How could I forget him? The last time I saw him he was reformed, living off the streets and doing well. He had a job and was putting his life back together after three years in prison. I asked what he was doing there after our last encounter and he said that the devil lured him back to his trap and now he has stolen, destroyed his life and the only thing remaining was for him was death.
We asked if he knew the boy we were looking for and we proceeded to follow him all across Eastleigh, looking for Derick at every base. I told him that God could still give him another chance. We had a lengthy conversation and after looking for Derick without success, we went to have chai in a small hotel. I told him we were going to Shauri Moyo Baptist Church, and he said it wasn’t far and he wanted to come. I told him he was welcome to. All the way to church as we made our way through the slums, he talked of how he made a promise to God while on death row.

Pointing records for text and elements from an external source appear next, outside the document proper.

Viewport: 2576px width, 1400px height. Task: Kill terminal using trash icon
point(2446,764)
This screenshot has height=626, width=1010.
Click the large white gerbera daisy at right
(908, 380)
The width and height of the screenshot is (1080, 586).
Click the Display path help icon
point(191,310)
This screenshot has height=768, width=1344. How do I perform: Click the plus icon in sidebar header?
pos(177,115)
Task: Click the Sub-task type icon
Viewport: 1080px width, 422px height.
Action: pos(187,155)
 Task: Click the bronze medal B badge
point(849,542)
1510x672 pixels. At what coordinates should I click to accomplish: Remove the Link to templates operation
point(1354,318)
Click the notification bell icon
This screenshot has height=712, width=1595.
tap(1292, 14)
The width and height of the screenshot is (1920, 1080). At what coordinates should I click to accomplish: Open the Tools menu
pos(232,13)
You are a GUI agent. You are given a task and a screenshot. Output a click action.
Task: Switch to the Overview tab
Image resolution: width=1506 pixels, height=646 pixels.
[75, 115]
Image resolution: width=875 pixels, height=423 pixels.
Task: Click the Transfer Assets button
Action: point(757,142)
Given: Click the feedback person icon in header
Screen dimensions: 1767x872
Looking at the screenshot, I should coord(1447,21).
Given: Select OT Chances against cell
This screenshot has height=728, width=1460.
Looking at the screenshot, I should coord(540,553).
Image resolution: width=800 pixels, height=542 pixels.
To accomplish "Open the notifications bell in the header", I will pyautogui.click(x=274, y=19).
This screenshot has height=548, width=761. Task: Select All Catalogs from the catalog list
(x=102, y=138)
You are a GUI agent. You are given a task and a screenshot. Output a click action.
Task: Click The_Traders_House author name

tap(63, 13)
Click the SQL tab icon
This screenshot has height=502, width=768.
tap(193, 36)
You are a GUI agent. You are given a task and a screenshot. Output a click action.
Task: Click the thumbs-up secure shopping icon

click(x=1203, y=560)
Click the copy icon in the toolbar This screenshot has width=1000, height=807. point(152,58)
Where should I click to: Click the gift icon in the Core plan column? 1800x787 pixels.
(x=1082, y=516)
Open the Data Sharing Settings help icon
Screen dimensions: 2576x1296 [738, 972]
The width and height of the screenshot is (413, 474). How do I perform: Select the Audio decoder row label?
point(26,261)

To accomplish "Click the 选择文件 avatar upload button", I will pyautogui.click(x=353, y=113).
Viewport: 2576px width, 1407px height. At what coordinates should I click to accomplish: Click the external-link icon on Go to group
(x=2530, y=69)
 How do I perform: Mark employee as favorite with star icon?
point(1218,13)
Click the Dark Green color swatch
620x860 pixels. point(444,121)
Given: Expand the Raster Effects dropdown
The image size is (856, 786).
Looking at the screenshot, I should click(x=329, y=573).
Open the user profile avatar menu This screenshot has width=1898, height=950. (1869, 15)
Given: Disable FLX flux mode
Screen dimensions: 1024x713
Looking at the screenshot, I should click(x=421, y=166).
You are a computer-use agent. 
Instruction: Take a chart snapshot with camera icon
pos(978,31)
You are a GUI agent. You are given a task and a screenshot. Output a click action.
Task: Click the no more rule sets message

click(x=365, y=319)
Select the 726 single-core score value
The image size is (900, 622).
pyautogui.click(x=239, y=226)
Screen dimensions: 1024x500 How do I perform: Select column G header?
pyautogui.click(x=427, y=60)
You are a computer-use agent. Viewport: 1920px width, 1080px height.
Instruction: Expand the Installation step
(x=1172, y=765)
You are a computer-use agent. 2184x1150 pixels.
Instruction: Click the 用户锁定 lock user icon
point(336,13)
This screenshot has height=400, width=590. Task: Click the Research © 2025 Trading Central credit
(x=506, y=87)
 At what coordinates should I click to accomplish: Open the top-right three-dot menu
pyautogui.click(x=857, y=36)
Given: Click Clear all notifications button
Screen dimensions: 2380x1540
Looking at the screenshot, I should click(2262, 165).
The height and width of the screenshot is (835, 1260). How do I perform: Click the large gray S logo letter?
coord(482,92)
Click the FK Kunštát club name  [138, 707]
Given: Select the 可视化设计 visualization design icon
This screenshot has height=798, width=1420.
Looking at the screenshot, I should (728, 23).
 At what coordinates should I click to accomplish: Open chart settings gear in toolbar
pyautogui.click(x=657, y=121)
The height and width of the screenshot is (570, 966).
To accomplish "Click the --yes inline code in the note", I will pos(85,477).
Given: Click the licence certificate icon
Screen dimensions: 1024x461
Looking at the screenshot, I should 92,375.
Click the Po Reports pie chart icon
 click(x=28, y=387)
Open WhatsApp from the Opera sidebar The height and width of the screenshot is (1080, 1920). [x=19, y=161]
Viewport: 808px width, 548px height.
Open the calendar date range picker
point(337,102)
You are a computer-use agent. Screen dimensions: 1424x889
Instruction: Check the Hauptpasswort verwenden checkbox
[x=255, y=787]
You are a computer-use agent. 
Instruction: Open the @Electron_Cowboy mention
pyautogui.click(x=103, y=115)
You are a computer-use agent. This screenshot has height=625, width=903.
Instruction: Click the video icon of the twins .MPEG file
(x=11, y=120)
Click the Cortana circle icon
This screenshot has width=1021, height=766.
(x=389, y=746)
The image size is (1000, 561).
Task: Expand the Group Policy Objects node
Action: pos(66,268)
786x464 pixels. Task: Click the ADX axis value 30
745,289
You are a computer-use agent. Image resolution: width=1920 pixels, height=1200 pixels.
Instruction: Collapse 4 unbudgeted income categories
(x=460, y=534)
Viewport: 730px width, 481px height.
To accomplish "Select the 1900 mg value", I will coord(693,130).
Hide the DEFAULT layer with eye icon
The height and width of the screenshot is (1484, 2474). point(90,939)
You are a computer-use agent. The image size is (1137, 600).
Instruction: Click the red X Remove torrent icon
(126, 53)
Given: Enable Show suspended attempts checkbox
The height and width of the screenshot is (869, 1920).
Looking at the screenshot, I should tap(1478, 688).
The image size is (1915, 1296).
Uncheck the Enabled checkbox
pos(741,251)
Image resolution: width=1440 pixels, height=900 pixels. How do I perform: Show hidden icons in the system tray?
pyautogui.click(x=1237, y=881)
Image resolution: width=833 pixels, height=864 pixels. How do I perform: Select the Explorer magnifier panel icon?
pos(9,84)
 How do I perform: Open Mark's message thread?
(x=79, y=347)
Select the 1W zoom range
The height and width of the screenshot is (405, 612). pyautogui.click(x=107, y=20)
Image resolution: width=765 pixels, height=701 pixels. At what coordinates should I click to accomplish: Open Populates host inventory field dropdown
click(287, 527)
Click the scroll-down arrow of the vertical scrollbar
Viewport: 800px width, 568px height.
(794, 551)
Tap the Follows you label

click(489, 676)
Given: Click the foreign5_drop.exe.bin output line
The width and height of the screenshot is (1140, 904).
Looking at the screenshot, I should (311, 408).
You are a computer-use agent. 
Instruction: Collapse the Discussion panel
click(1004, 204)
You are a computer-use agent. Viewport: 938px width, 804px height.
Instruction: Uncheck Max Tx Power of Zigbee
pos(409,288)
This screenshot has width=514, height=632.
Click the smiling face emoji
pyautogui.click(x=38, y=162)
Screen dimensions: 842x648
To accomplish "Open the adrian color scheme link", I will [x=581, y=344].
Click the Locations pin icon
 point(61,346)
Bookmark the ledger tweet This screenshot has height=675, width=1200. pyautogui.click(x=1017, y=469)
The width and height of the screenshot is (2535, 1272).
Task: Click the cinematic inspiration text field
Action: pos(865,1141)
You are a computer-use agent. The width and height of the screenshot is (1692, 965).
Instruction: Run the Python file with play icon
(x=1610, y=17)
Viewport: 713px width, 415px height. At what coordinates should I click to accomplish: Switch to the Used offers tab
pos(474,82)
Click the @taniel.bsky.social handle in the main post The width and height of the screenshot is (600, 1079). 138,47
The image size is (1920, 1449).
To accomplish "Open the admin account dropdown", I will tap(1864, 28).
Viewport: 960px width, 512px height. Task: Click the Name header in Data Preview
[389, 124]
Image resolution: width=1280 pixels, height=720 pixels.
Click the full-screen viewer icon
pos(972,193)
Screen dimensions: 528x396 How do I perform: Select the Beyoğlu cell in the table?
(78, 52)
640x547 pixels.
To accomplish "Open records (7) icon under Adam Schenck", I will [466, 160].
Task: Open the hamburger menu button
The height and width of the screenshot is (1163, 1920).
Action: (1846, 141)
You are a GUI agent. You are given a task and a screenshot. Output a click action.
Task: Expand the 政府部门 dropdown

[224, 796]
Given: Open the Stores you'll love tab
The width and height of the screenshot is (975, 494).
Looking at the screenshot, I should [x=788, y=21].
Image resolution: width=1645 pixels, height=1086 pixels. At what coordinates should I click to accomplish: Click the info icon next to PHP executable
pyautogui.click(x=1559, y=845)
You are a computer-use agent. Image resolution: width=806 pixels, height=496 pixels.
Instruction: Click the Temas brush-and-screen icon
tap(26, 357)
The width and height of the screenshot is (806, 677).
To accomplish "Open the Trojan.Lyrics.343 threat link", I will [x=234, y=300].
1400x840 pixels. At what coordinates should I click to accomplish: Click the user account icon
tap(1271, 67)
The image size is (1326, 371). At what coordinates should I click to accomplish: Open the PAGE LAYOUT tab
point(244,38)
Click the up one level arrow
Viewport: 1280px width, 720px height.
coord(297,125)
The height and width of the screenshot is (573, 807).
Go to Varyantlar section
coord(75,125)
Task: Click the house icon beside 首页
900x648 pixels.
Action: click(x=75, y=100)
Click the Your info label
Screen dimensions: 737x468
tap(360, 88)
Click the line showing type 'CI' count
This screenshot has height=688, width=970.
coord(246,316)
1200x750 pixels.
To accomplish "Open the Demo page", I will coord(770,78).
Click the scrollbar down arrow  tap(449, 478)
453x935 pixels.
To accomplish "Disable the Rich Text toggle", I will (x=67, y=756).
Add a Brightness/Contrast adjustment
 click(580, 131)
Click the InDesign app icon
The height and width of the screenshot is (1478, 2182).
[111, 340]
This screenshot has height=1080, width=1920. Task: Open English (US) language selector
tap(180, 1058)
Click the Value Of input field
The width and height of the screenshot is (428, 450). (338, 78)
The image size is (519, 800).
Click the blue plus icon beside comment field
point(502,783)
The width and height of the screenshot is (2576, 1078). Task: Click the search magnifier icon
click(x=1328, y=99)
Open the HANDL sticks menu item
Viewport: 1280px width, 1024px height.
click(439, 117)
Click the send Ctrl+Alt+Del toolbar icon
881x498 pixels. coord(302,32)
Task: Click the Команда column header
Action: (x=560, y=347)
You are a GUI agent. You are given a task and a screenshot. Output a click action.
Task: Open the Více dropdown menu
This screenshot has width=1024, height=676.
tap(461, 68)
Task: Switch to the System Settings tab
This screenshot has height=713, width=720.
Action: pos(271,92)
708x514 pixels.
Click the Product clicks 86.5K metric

He had been imprisoned for armed robbery and even sustained bullet wounds. He had no money and no lawyer to defend him .He told God if He helped him get out of there alive, he would serve Him for the rest of his life. When he was rescued from death there, he served God for a little while until he went back to his old ways. He describe himself like the disobedient Jonah: he had ran from God’s calling on his life, and he was in the belly of the fish. Only, he pointed out, for God, one day is like a thousand years, so he wasn’t sure how much longer he had left in the fish.
Kristen ans I encouraged him to ask God for forgiveness,he is faithful and loving enough and will forgive him. This conversation went on util we arrived at church.
We sat on the last row at church, and all danced during the worship. As the preacher came, he asked all of us at the back to move to the front, saying that the last will be first and the first will be last. So the guys led us to the front, where we listened to the sermon together. Unfortunately, the service was in English so Boniface and his friend did not get much. But toward the end, the pastor asked if anyone had an issue in their lives that they needed prayer.
Boniface and Gitau walked together to the altar and said the wanted to receive Chisrt in their lives. We were overjoyed! The churchwas overwhelmingly supportive of them and they even contributed 2000 KSH (about 20 dollars) to buy them shoes. Some people pledged to bring them clothes, some young men also volunteered to disciple them and everyone was coming to the front hugging them and welcoming them to the church. Then, as we left the church, to get them a haircut, Boniface kept telling us how he may be very dirty on the outside, but his spirit was white as snow–he is a new creation.
What started as an ordinary day ended on a very good note!